American geologist (1869 – 1919)

Joseph Barrell (December 15, 1869 – May 4, 1919) was an American geologist who developed many ideas on the origins of the Earth, isostasy and ideas on the origins of sedimentary rocks. He suggested that they were produced by the action of rivers, winds, and ice (continental), as well as by marine sedimentation. He also independently arrived at the theory of stoping as a mechanism for igneous intrusion. He was elected a Fellow of the American Academy of Arts and Sciences in 1915.

==Life and career==
The Barrell family originated from a family that migrated from Suffolk in Britain to Boston in 1637. Joseph was born at New Providence on December 15, 1869. His father Henry Ferdinand and his mother Elizabeth née Wisner, of Swiss descent, had owned a farm in Warwick, Orange County, New York before moving to a new farm in New Jersey. Henry Ferdinand was a trustee at the local public library and for the public school and Joseph, the fifth of nine children, grew up in a home surrounded by books. He took a great deal of interest in natural history and astronomy. Joseph went to the local public school until the age of sixteen. he then earned some money teaching at school and later joined Stevens Preparatory School at Hoboken before moving to Lehigh University in 1888. He graduated there and continued studies leading to an MS in 1897. He joined work in the University as an instructor in mining and metallurgy. Barrell taught Geology at Lehigh for three years. He spent a summer in Europe with Herbert E. Gregory and Charles Hyde Warren, travelling on foot, bicycle and third-class trains so as to be able to observe the land and geology with little interest in cities. He married Lena Hopper Bailey in 1902, and in 1903 he was invited by Yale University to develop a course in structural geology. Most of Barrell's key contributions to geology were possible during his time at Yale.

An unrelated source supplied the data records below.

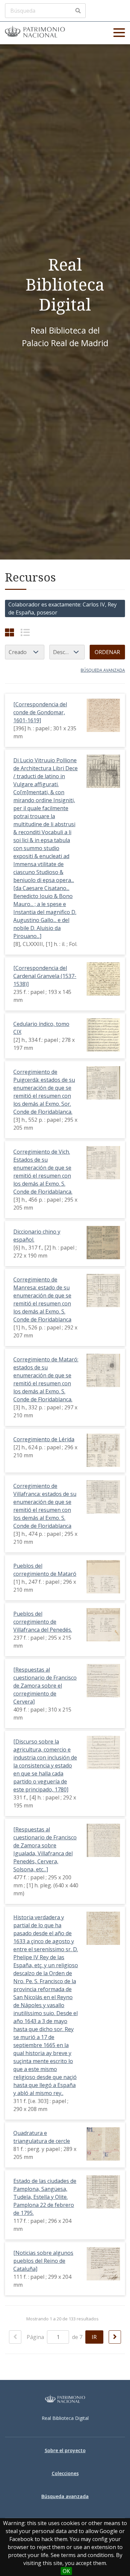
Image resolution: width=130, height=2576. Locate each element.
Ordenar (107, 652)
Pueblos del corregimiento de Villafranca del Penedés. (42, 1621)
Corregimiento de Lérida (43, 1439)
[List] (25, 632)
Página (36, 2337)
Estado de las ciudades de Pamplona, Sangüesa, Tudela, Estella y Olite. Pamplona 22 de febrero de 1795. (44, 2197)
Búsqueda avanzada (103, 670)
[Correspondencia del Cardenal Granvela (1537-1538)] (44, 976)
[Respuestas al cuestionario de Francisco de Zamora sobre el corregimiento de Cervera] (45, 1685)
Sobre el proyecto (65, 2450)
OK (66, 2571)
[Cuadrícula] (9, 632)
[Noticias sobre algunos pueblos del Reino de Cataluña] (43, 2260)
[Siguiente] (115, 2337)
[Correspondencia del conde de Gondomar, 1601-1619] (40, 712)
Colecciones (65, 2473)
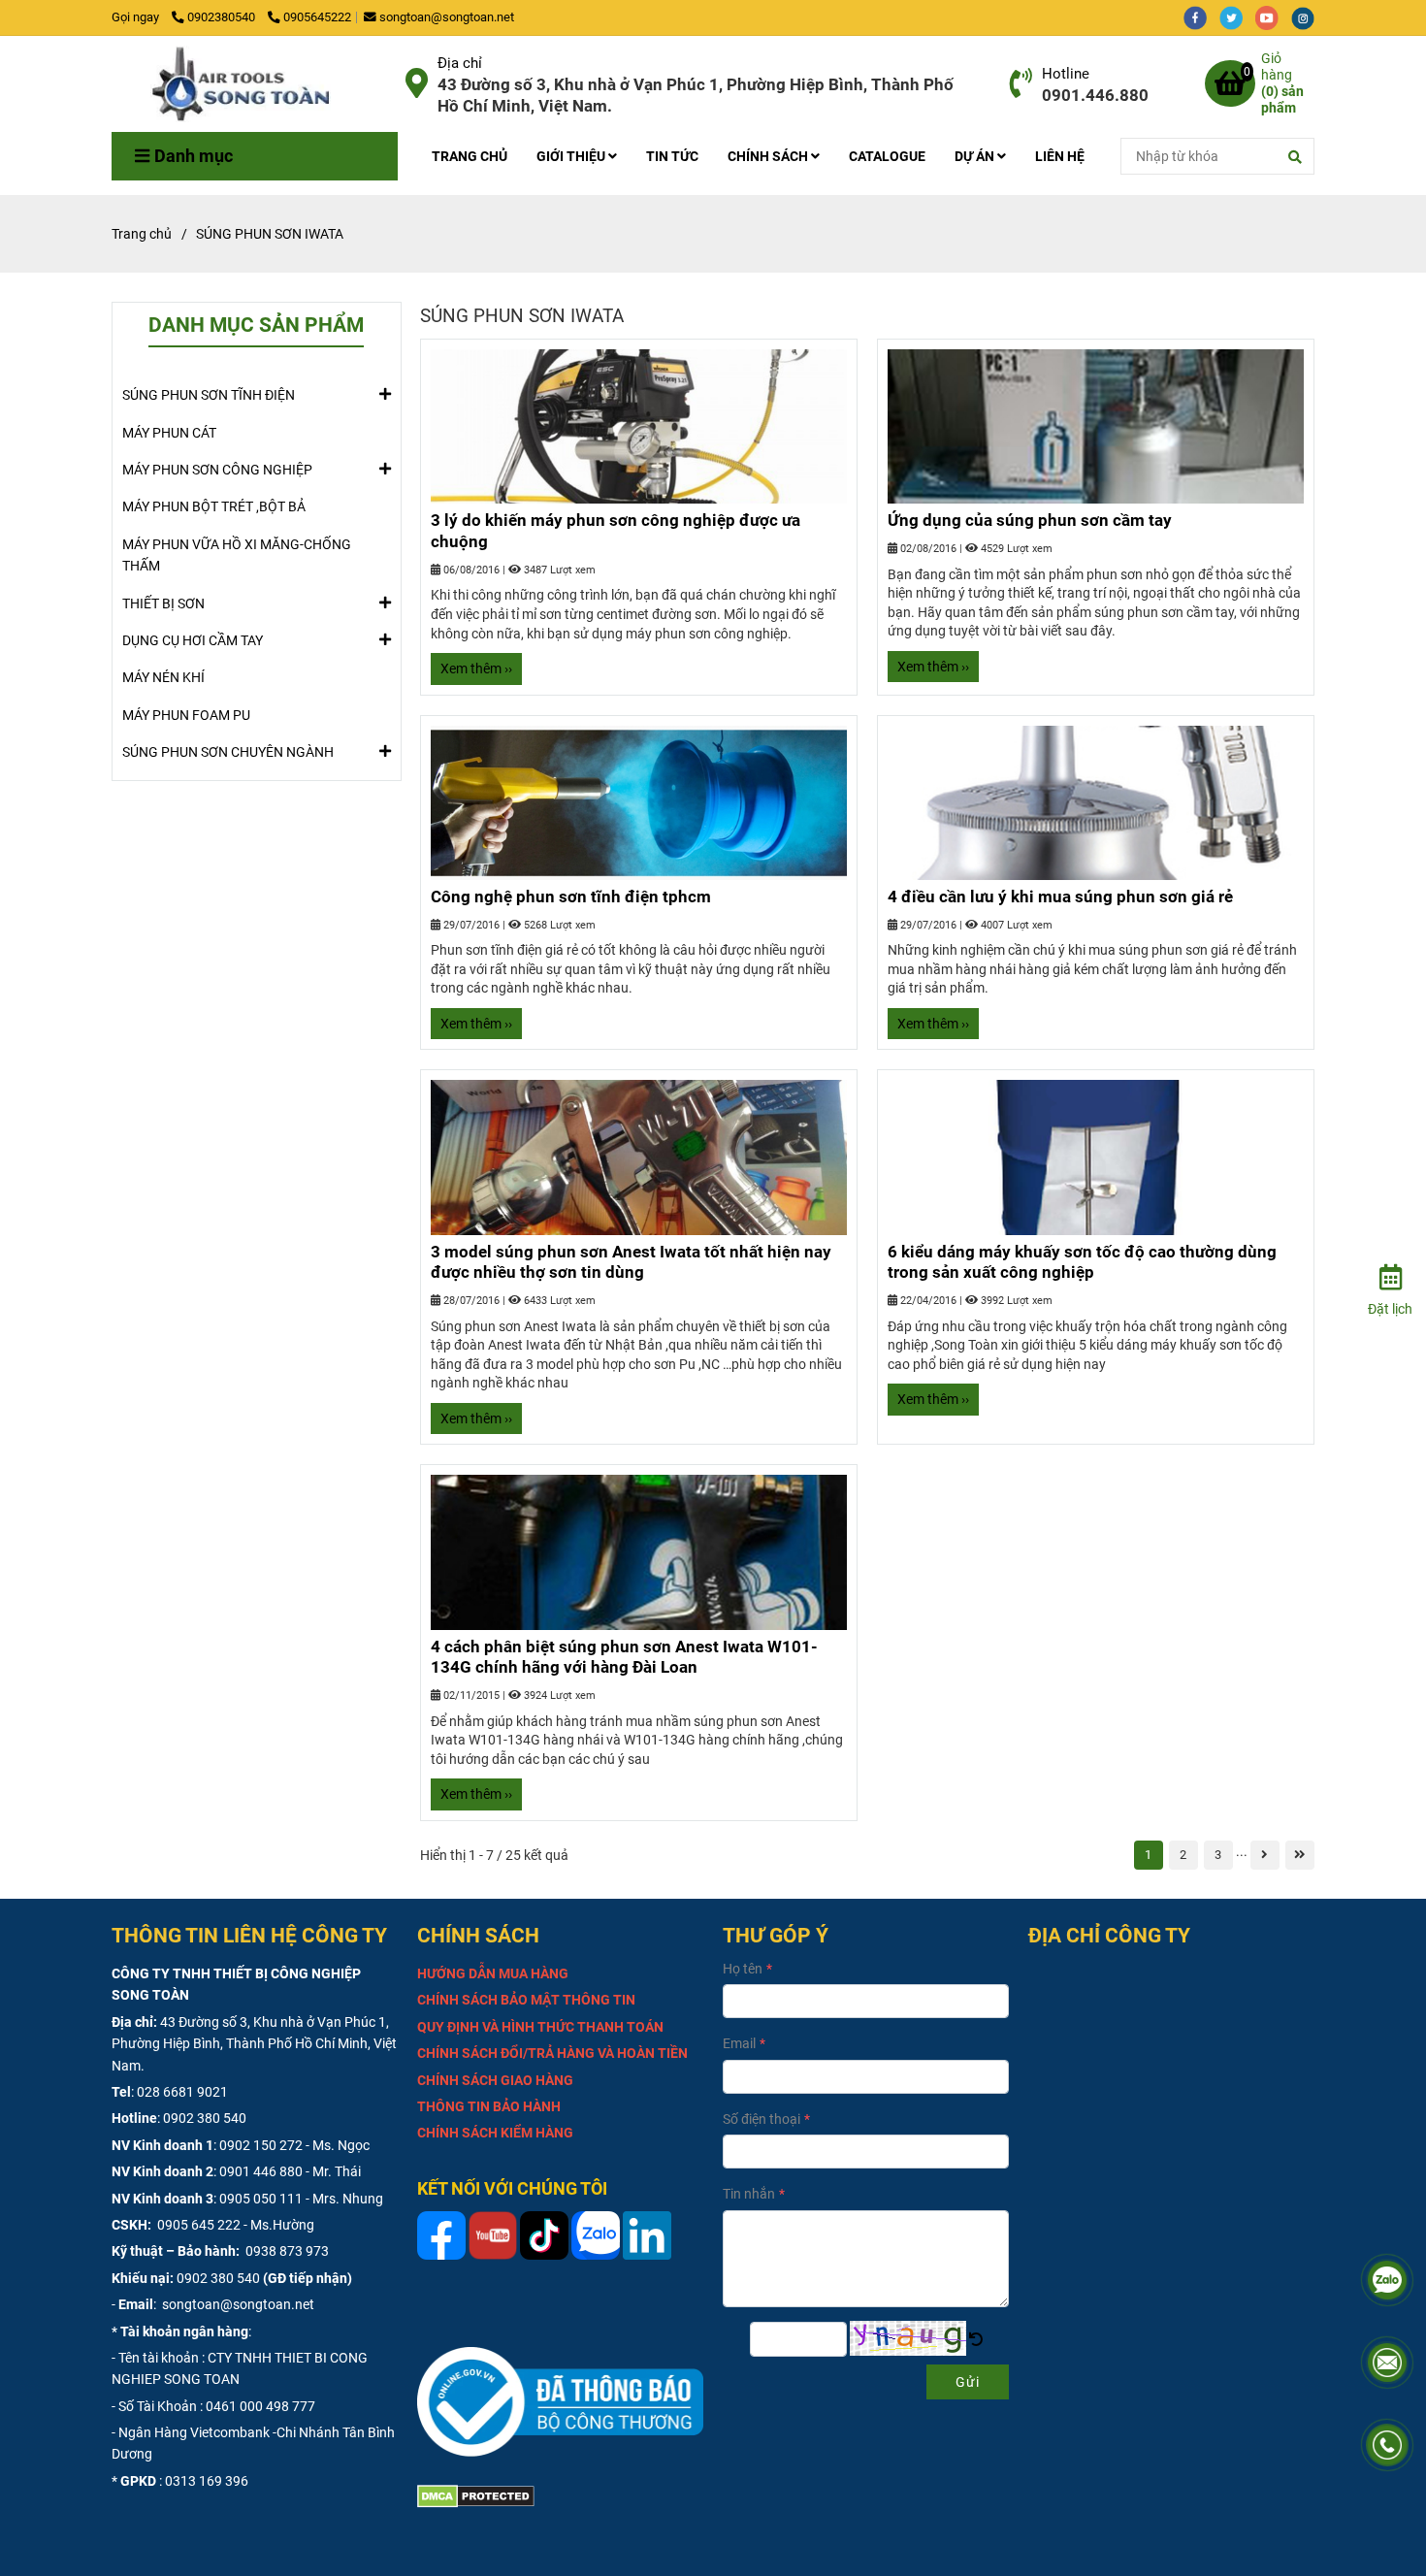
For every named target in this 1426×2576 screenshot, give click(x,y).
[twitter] (1237, 17)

==Contributions to geology==
Some of Barrell's early work was in applied geology, dealing with the problems of measuring and estimating coal yields in the Lehigh Valley Coal Company (1894). He also worked with the United States Geological Survey to study the Elkhorn Mining
District of Montana (1899). Some of the work done here became part of his doctoral dissertation. In 1900 he again worked with the USGS and produced a study "Geology of the Marysville Mining District, Montana: a Study of Igneous Intrusions and Contact Metamorphism." The study of rock metamorphism became a major interest and in 1914 he wrote about the "Relations of Subjacent Igneous Invasions to Regional Metamorphism." Another major advance he made was in the production of marine sediments and his ideas on how to determine ancient shore lines.
Another area that he took an interest in was in the origin of the earth. He examined the theories of Chamberlin–Moulton planetesimal hypothesis and questioned the idea that planetesimals grew by very gradual accretion of dust. Barrell suggested that most of the finer sediment on the surface of the earth or under the ocean had been produced by weathering. Barrell's approach to scientific questions was to collect all evidence, generate multiple hypotheses and argue through all hypotheses to look for consistency or the lack of it in explaining other observations. An example of his original thinking was in his examination of the evolution of air-breathing in fishes in the light of evidence for climatic and environmental changes.